Abbott made the announcement Monday afternoon, saying it had informed the US Department of Labor in a letter that the state would reject effective June 26.
“The Texan economy is booming and employers are hiring in communities across the state,” Abbott said. “According to the Texas Workforce Commission, the number of job vacancies in Texas is almost the same as the number of Texans receiving unemployment benefits.”
Abbott said the job vacancy rating “doesn’t include the large jobs that aren’t typically listed, like construction and restaurant jobs. In fact, there are nearly 60 percent more open (and listed) positions in Texas today than there were in February 2020. a month before the pandemic in Texas. “
“In this phase of 100 percent opening of the state, the focus must be on helping unemployed Texans connect with the more than one million vacancies rather than paying unemployment benefits to stay off the job list,” Abbott said in a statement.

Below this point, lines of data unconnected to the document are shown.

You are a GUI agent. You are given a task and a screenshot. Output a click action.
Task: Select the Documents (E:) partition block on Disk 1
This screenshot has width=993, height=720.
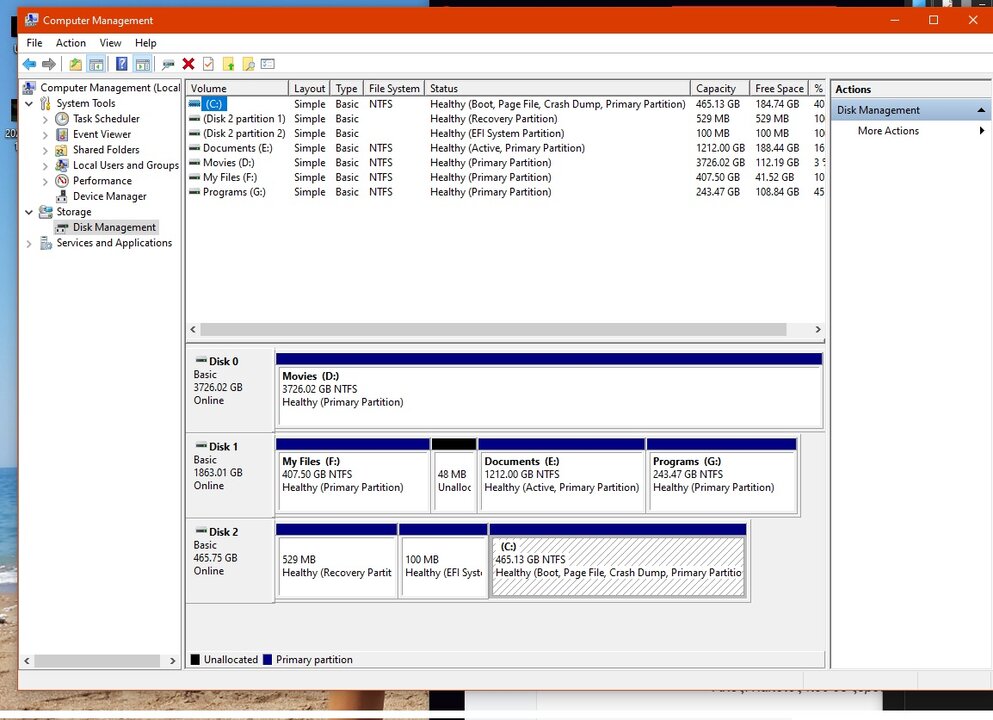[x=561, y=480]
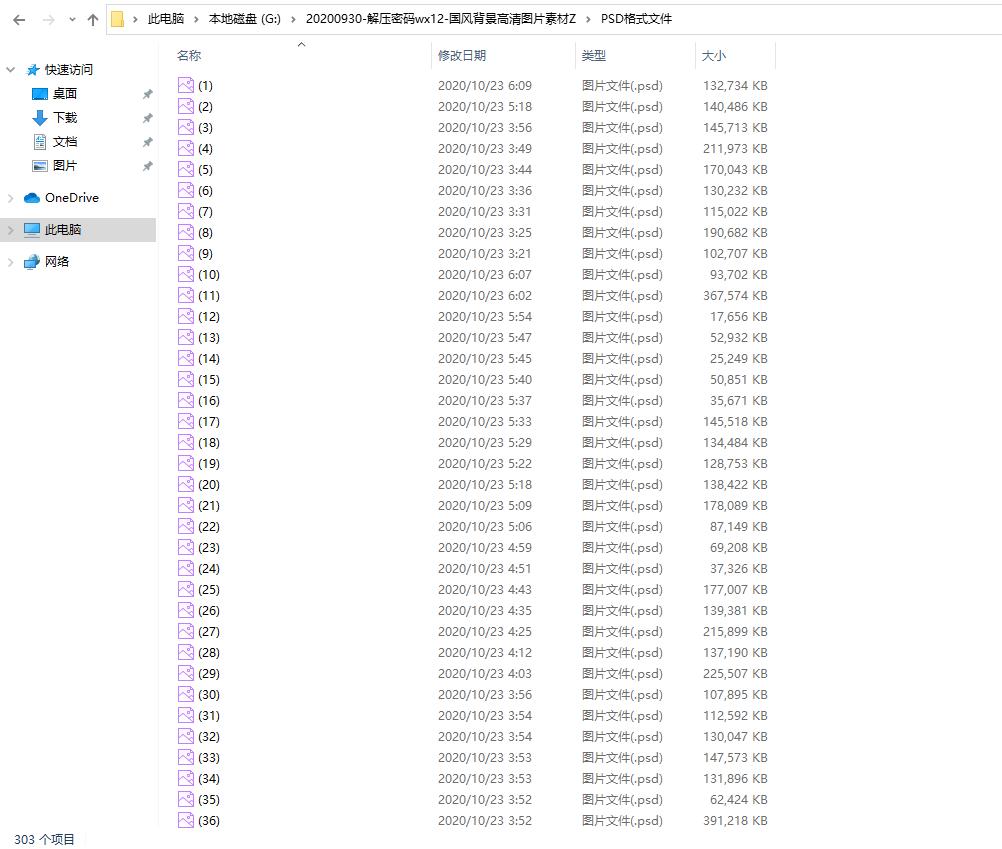The image size is (1002, 849).
Task: Click the OneDrive cloud icon
Action: [x=32, y=198]
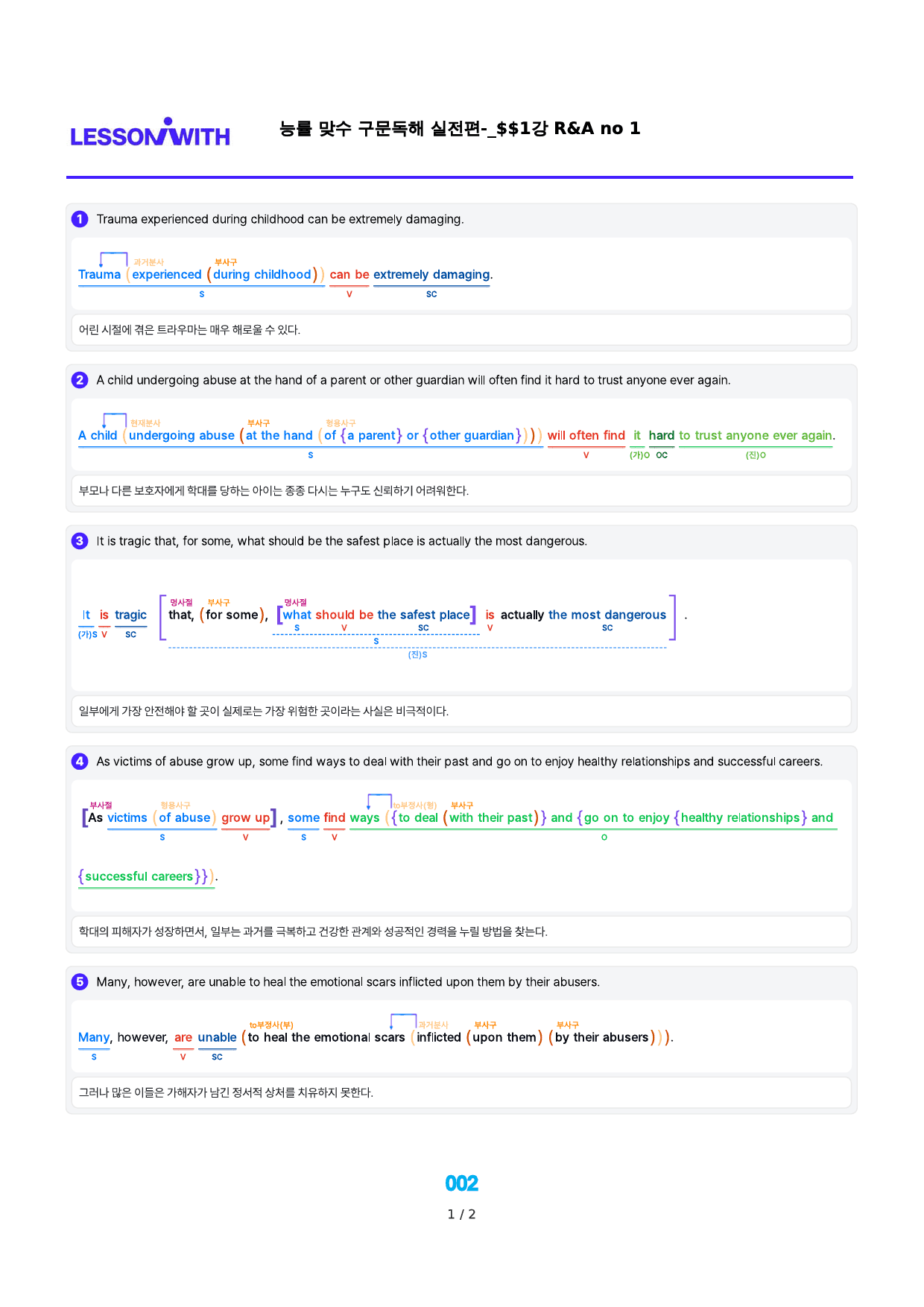The image size is (924, 1307).
Task: Click the '1 / 2' page indicator
Action: pos(461,1215)
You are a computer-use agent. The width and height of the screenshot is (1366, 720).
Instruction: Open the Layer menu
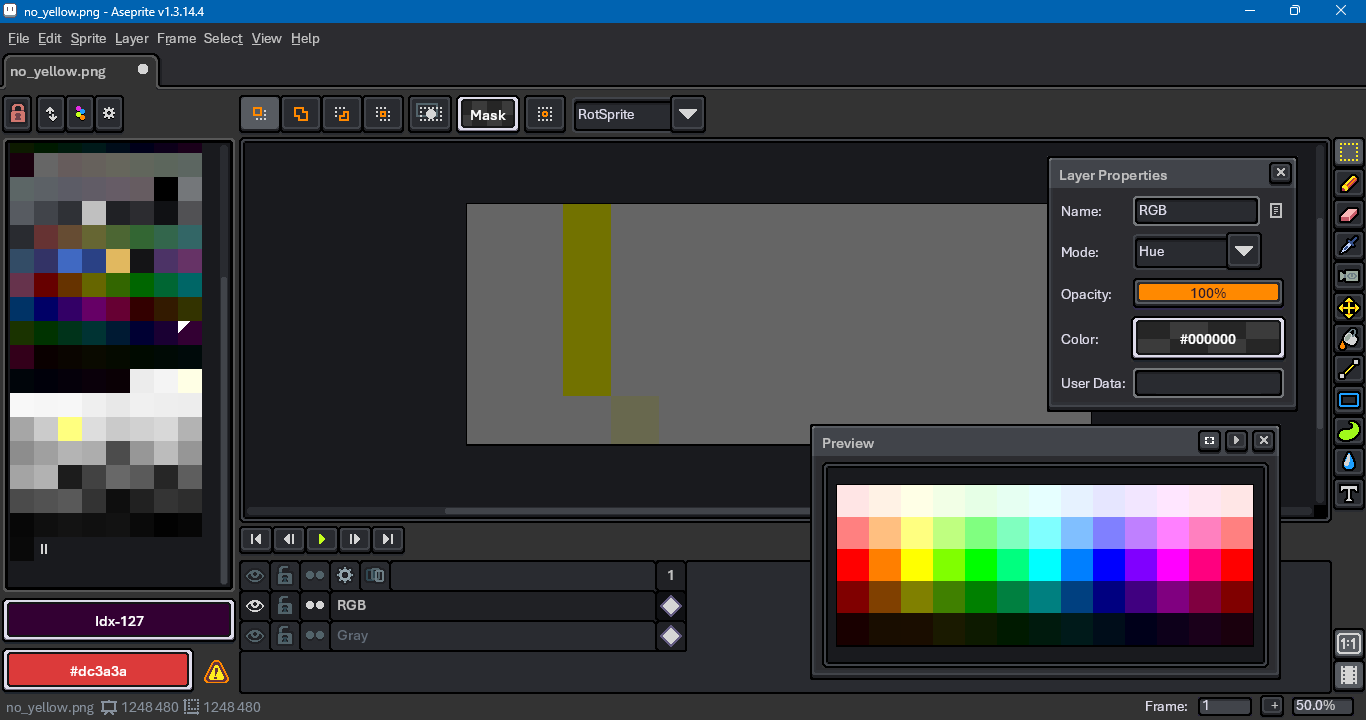[x=131, y=38]
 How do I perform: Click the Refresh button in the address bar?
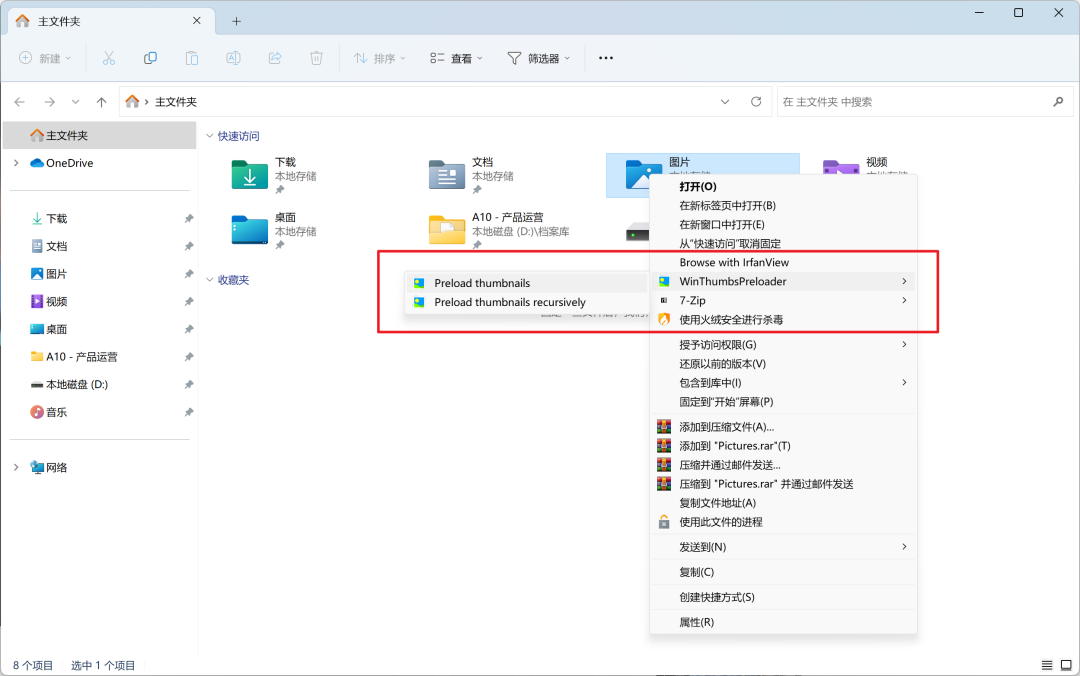[x=757, y=101]
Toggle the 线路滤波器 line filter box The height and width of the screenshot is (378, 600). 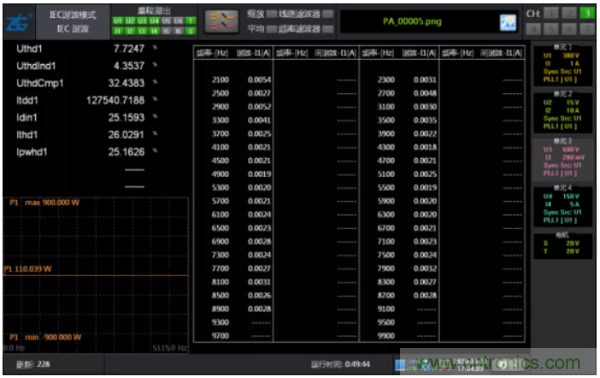coord(328,14)

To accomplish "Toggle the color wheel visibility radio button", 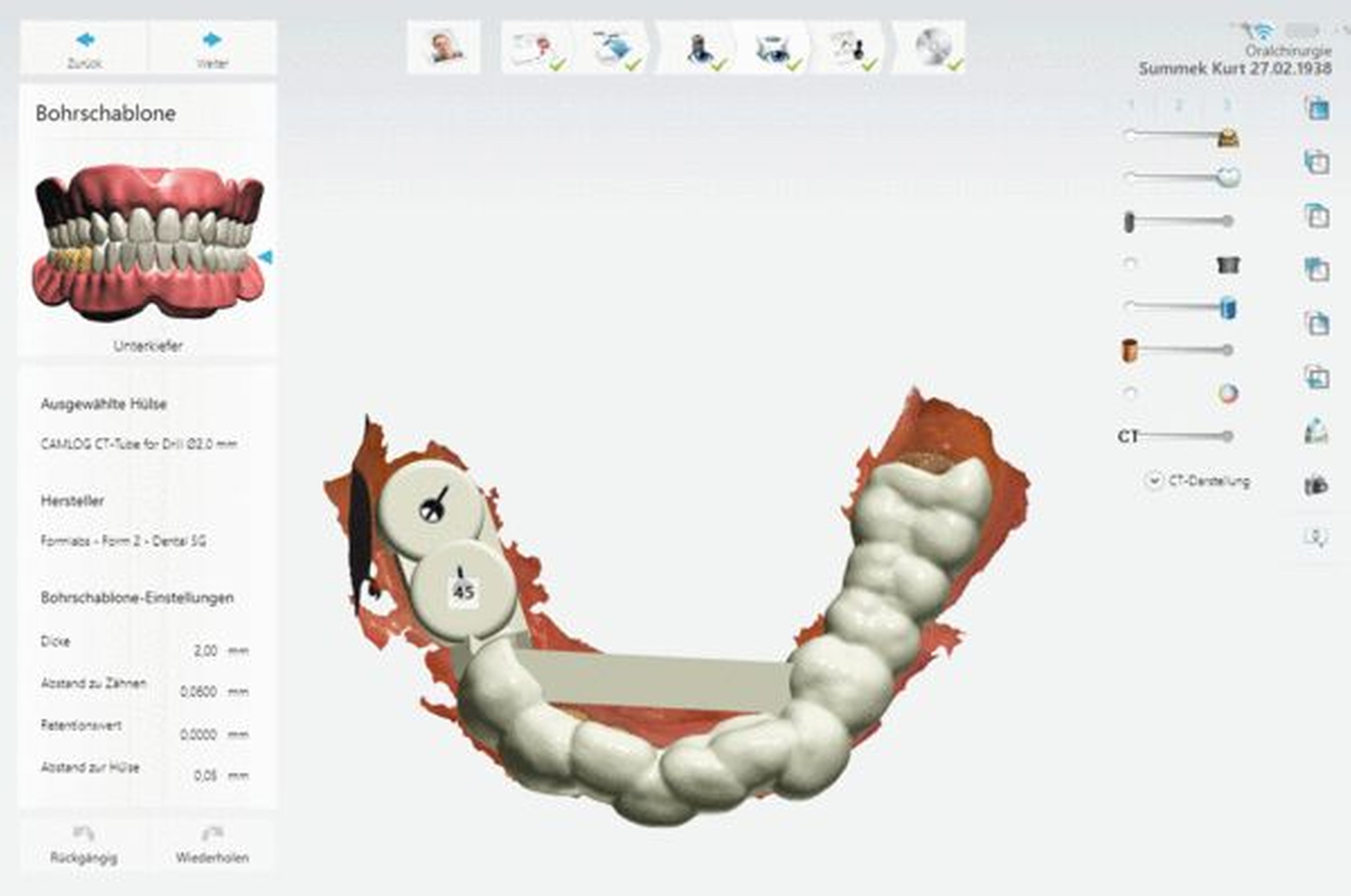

According to the Texas Workforce Commission (TWC), according to the governor, “nearly 45 percent of the jobs advertised offer wages in excess of $ 15.50 an hour. About 76 percent pay more than $ 11.50 an hour. Only 2 percent of those advertised Jobs pay roughly the minimum wage. “
Abbott said the high number of fraudulent jobless claims was another reason to cut federal benefits.
In the governor’s statement, he said the TWC had estimated that nearly 18 percent of all unemployment benefit claims during the pandemic would be confirmed or suspected to be fraudulent. That equates to more than 800,000 claims worth up to $ 10.4 billion if all claims had been paid.
NBC 5 responses reported in April that the Texas Workforce Commission identified 373,000 applicants as suspected of identity theft between March 2020 and March 2021. Compare that to the 1,142 suspicious claims made in 2019.
The TWC noted that not all identified claims have been confirmed as identity theft, but most likely. Of the 373,000 claims that were deemed suspicious during the pandemic, the TWC stopped most of the claims, around 255,000, before defaulting on payments. Even so, the TWC estimated that it paid fraudulent unemployment benefits of around $ 577 million during the pandemic.
The TWC announced Monday afternoon that it and its workforce solutions partners would continue to offer services to help individuals find work and training. The TWC said they will provide additional information to applicants if they deviate from federal programs.